── DATA FOR THIS TASK ──

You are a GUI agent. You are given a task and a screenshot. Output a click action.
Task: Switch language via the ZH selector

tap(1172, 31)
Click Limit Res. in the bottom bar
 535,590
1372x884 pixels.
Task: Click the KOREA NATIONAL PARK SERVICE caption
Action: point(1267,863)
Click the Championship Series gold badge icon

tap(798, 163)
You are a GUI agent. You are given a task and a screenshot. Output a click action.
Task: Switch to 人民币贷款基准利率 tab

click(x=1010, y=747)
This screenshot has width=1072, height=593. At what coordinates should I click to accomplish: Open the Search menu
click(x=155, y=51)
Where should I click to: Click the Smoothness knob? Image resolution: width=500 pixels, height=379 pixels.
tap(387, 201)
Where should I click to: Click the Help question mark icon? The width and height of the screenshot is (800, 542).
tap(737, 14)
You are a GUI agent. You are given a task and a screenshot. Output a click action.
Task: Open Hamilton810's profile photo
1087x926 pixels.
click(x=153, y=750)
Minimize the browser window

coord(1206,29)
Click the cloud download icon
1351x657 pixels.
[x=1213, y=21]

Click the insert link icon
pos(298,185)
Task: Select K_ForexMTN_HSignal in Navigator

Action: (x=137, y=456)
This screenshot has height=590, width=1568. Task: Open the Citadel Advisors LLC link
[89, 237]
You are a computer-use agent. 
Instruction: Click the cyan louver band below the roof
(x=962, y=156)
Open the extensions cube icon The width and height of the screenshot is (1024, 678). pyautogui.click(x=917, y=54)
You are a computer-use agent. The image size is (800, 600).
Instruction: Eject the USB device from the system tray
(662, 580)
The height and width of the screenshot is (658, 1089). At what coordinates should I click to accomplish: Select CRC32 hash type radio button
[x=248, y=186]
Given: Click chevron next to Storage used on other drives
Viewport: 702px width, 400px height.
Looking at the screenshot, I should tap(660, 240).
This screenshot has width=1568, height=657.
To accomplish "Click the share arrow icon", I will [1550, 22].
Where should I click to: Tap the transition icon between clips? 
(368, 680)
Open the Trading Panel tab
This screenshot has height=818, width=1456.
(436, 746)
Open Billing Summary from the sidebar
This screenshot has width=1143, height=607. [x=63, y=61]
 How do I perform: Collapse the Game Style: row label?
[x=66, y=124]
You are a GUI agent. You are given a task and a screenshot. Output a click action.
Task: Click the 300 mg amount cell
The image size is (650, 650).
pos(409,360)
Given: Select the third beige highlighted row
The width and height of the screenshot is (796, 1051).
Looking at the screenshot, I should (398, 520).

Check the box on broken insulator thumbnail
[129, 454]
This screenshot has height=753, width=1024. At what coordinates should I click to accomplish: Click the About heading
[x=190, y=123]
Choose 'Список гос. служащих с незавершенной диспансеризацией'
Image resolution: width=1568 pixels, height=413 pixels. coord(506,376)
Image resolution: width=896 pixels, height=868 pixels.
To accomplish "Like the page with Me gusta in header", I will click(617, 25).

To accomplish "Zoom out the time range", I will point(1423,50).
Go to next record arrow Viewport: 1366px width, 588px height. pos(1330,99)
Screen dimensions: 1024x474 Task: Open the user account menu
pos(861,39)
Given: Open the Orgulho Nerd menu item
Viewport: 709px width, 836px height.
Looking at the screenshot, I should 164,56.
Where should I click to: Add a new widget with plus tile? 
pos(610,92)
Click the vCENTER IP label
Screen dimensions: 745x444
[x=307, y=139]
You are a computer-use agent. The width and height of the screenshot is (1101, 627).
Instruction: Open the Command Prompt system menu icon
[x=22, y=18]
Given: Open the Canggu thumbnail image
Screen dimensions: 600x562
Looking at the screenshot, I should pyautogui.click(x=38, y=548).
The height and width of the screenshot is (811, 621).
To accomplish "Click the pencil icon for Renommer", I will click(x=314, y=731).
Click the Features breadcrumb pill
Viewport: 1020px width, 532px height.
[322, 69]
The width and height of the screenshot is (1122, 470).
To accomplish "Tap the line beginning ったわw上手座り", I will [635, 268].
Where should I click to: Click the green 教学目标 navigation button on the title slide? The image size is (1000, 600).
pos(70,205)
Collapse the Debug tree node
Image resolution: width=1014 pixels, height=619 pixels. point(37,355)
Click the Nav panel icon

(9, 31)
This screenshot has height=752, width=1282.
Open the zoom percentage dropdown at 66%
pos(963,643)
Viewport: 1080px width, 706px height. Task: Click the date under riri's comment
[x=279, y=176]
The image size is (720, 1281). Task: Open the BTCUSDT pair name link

───

TASK ITEM
Produce an exact copy of the lines from the one containing "Where should I click to: Click the green" through the final line of the data, both ends included, and only those.

OUTPUT FOR THIS EXERCISE
Where should I click to: Click the green 教学目标 navigation button on the title slide? The image size is (1000, 600).
pos(70,205)
Collapse the Debug tree node
Image resolution: width=1014 pixels, height=619 pixels. point(37,355)
Click the Nav panel icon

(9, 31)
This screenshot has height=752, width=1282.
Open the zoom percentage dropdown at 66%
pos(963,643)
Viewport: 1080px width, 706px height. Task: Click the date under riri's comment
[x=279, y=176]
The image size is (720, 1281). Task: Open the BTCUSDT pair name link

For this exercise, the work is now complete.